Die Gedichte klingen, sie sind bildhaft, sinnlich und hoffnungsvoll. Sie erzählen auch von der Zeit, der Sprache, dem Denken und der Poesie, in einer fließenden Sprache, harmonisch bis in die Silben hinein. Ein Buch, das ein Gefährte werden kann! 

Zur Besprechung

 

 

 

Kathrin Niemela: wenn ich asche bin, lerne ich kanji, Gedichte

Kathrin Niemelas Gedichtband ver-sammelt fünf Zyklen, von denen "die süße unterm marmeladenschimmel" mit dem Irseer Pegasus ausgezeichnet wurde. Zurecht, denn dieses Debüt zeichnet sich durch eine eigene poetische Stimme aus, durch Vielfalt, Wortschöpfungen, weiträumiges Denken.

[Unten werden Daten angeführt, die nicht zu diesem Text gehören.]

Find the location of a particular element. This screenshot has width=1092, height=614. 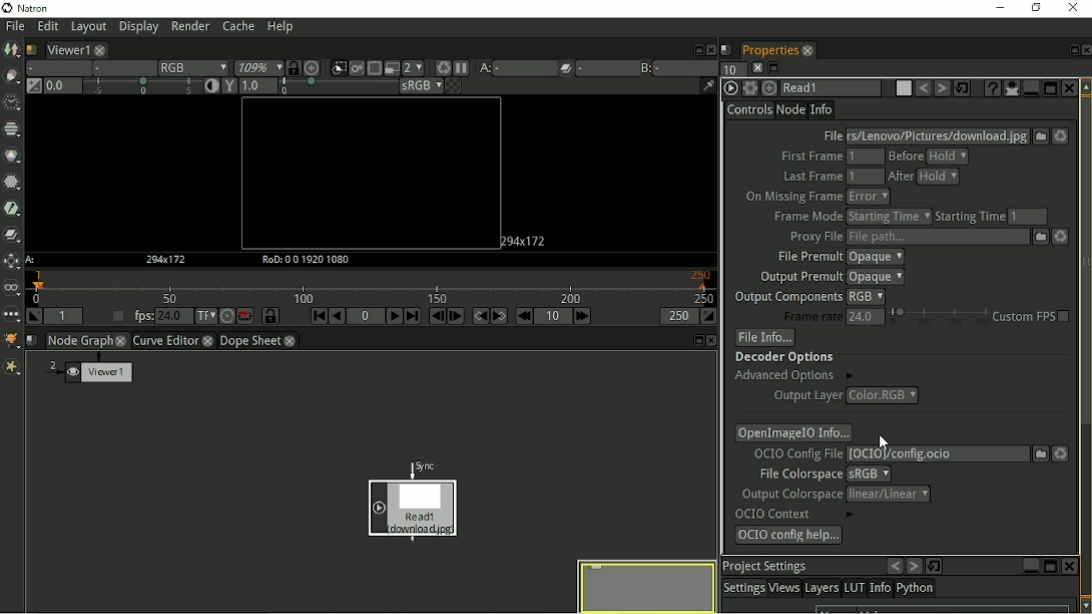

OCIO Context is located at coordinates (795, 514).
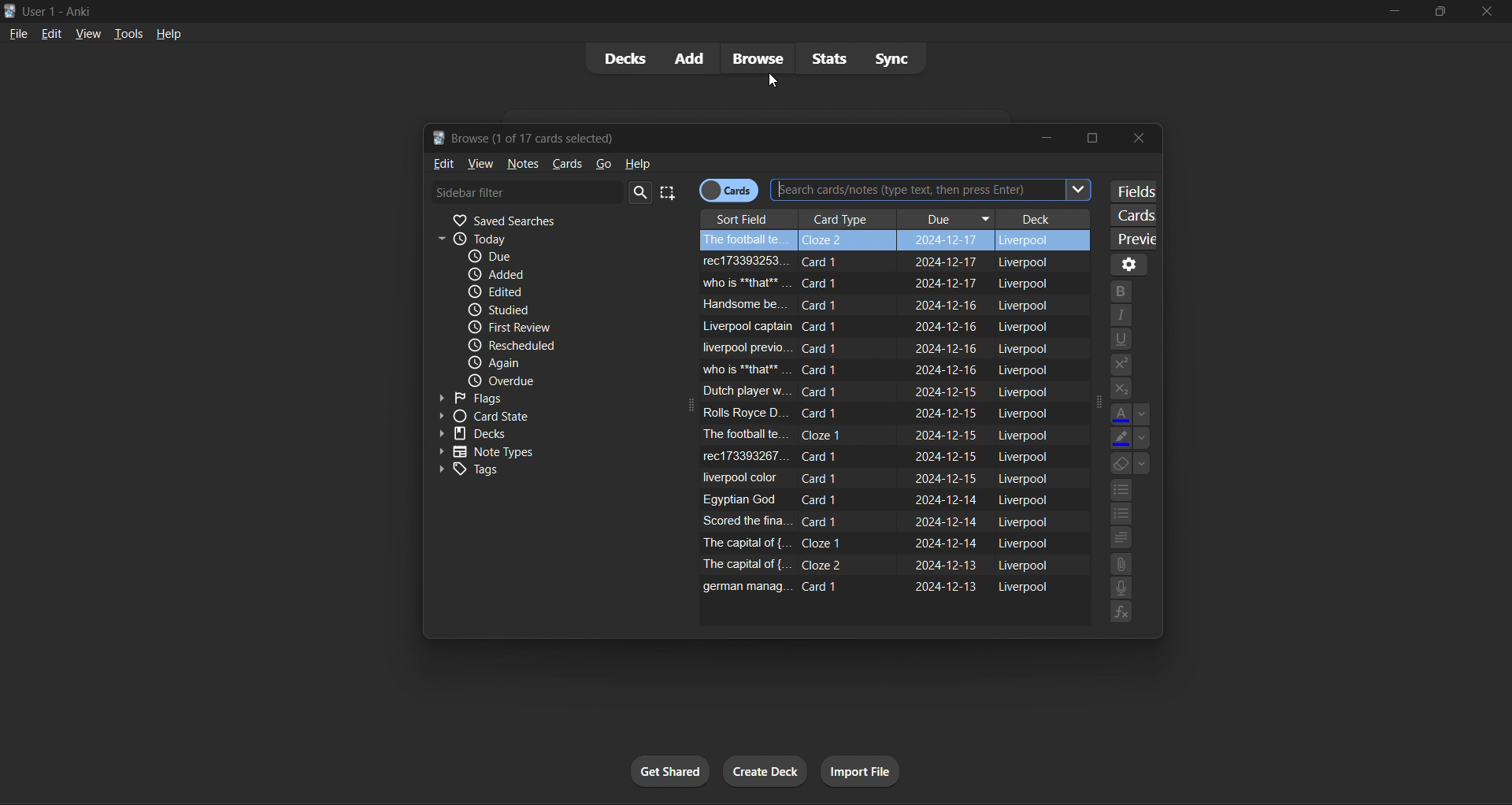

Die Autorin ist der Liebe und ihrem  Scheitern, gesellschaftlichen Fragen, der Suche nach ihren Wurzeln in Ostpreußen auf der Spur, auch den Veränderungen der Welt durch die Digitalisierung. Niemelas Gedichte sind wie die Kanji, japanische Schriftzeichen, die eine harmonische Einheit bilden, jeder Strich hat seinen Platz und seine Bedeutung. Ein sehr schönes Erstlingswerk!

Zur Besprechung

 

 

 

Frída Ísberg: Lederjackenwetter

Eine junge Stimme der isländischen Poesie, die hier erstmals auf Deutsch zu lesen ist. Frída Ísberg lotet in ihren Gedichten das Verhältnis eines Ich zur Welt aus. Sie spielt die Frage: wie dick muss die Haut werden, um die Welt auszuhalten, wie dünn muss sie bleiben, um die Empfindsamkeit nicht zu verlieren? in vielen Variationen durch. Sie verbindet eine scheinbar schlichte Sprache mit eigenwilligen Bildern, schafft Gedichte, die unter die Haut gehen und den Geist weiten. Eine schöne Lektüre, auch dank der gelungenen Übersetzung.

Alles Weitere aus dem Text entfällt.